父亲见我哭丧着脸,立马就猜出了缘由。他下意识地直勾勾瞧着他心爱的皮靴,霎时,他的脸变得煞白。我怯生生地说:爸爸,你打我吧!父亲并没动怒,只是问我皮靴何以成了这般模样。我如实回答,再三解释。父亲没有再问下去,而是坐在炕沿上卷起旱烟,一个劲儿吞吐浓重的烟雾。我像一个犯人,把头低得深深的,等待发落。静默了一会儿,父亲起身,丢掉烟屁股,说:一双皮靴,我能穿十几年,靠的是感情是精心,这就如同一个人做事,离开感情和精心,啥也干不成。我唯唯诺诺,大气不敢喘。父亲又说,事已至此,就不要再提它了,你洗洗吃饭吧。我如释重负,蔫蔫吃饭,不知何故,眼角又益处了泪珠。
从此父亲的皮靴进入了历史,而我再也不敢向父亲提起自己想买皮鞋的事儿。父亲失去了陪伴他多年的皮靴很不适应,有时早起还四处找他的皮靴,旮旯犄角瞧个遍,那专注的神情让人爱怜;有时晚上还把他的胶鞋放在窗台上,躺下一会儿,又觉得不妥,便把胶鞋放到屋地上。我曾想让父亲再买一双新皮靴,但因为顾虑重重,始终没张开口。

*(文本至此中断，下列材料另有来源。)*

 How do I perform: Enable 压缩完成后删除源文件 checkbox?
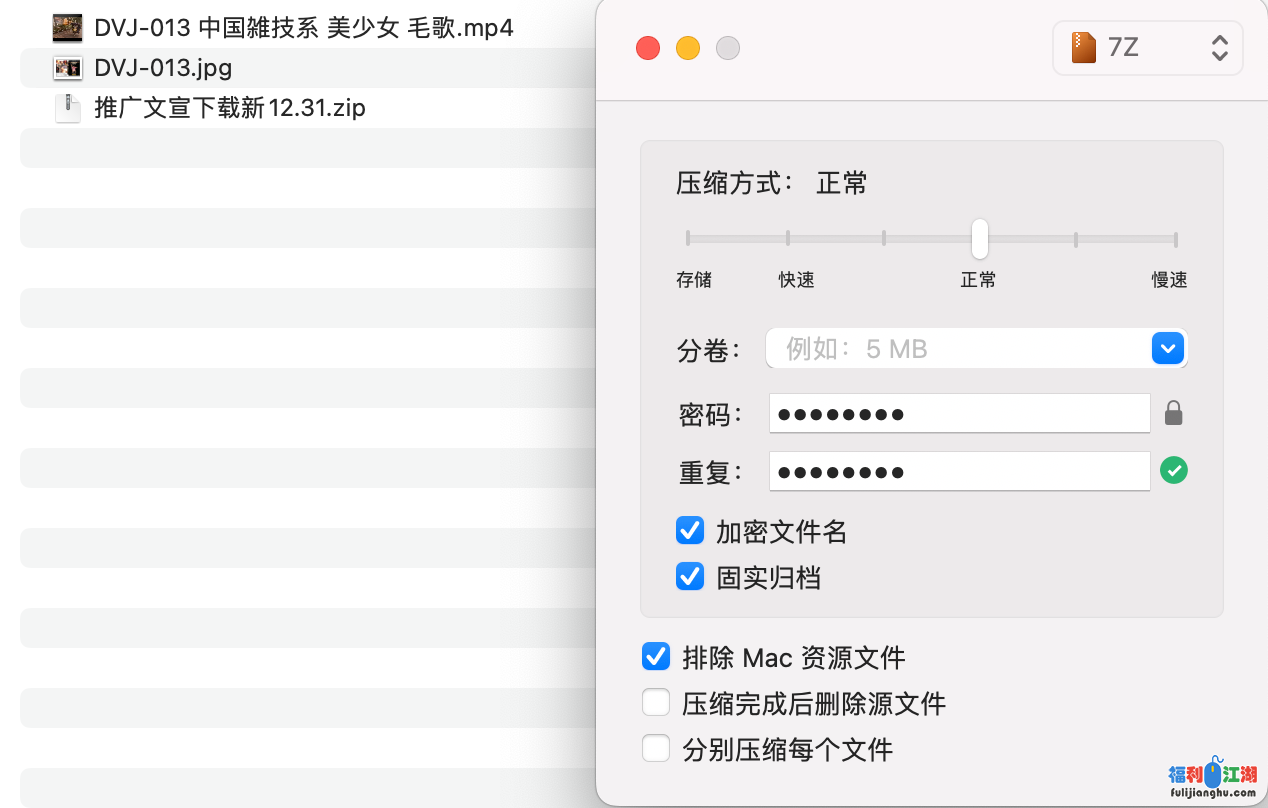pyautogui.click(x=656, y=703)
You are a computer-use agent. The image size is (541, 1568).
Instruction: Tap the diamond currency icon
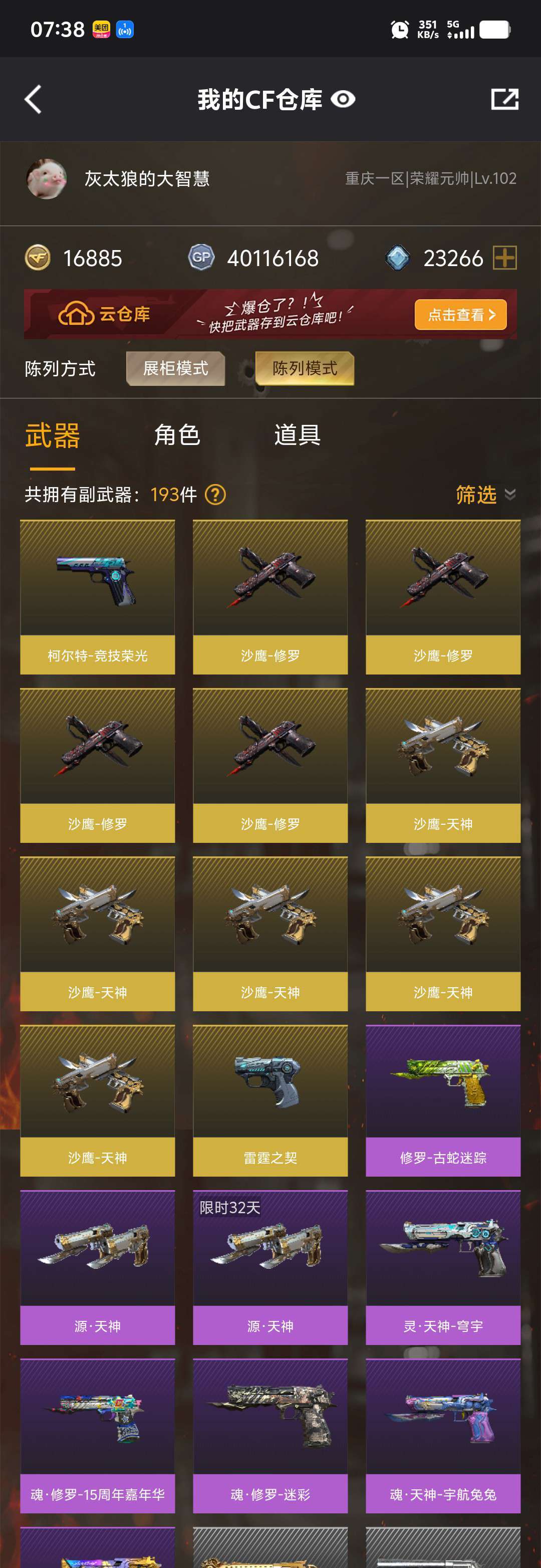tap(397, 258)
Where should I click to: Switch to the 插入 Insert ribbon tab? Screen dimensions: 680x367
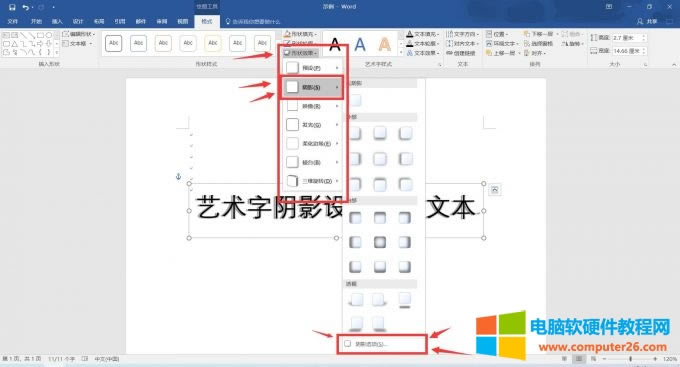point(57,21)

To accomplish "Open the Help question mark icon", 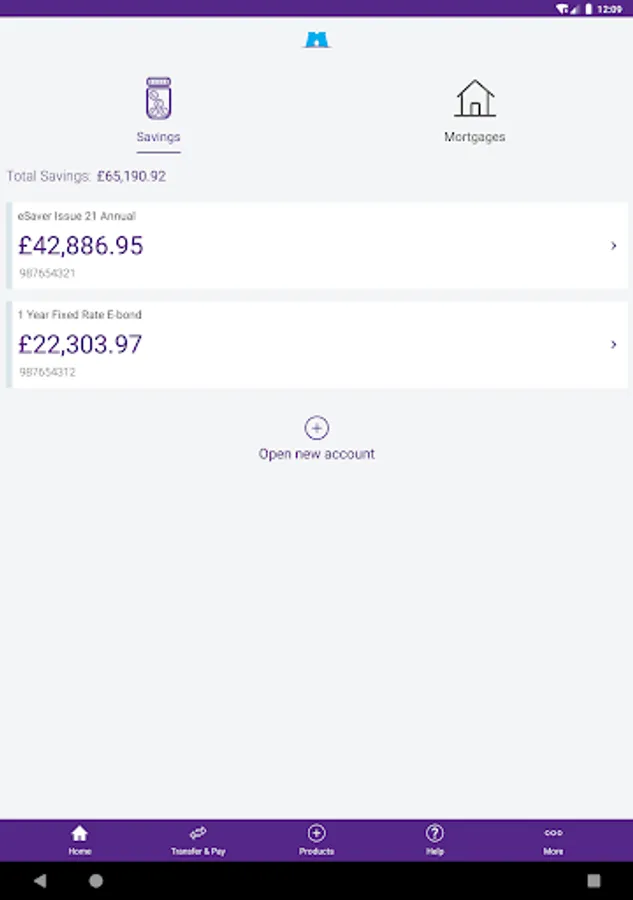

那天,我刚放学到家,母亲就眉眼带笑神秘兮兮地对我耳语,告诉父亲给我买了新皮鞋。我喜出望外去见那双皮鞋,当我刚要拿起皮鞋时,父亲开口道:慢!皮鞋是买了,可你要答应像我那样爱护它,穿上十年八载。我赶紧说:您老放心吧!您是如何爱护皮靴的,我早学会了。我发现父亲不仅给我买了皮鞋,还买了鞋油和修鞋工具。自从我有了新皮鞋,父亲精神了许多,就像伺候他的皮靴一样,早起擦油打光,晚上检查我的皮鞋有无损坏有无污渍,并督促我把皮鞋放到窗台上,免得夜间谁上厕所踩踏着皮鞋。
光阴荏苒,日月潺湲。我已换了很多双皮鞋,穿废后就扔掉了,但父亲那双皮靴和父亲给我买的那双皮鞋我一直珍藏着。看到它们,我就会想起父亲的俭朴和他对生活的态度,使我在幸福的包裹中重温一次既往岁月的艰难与温馨,保持一份清醒与冷静。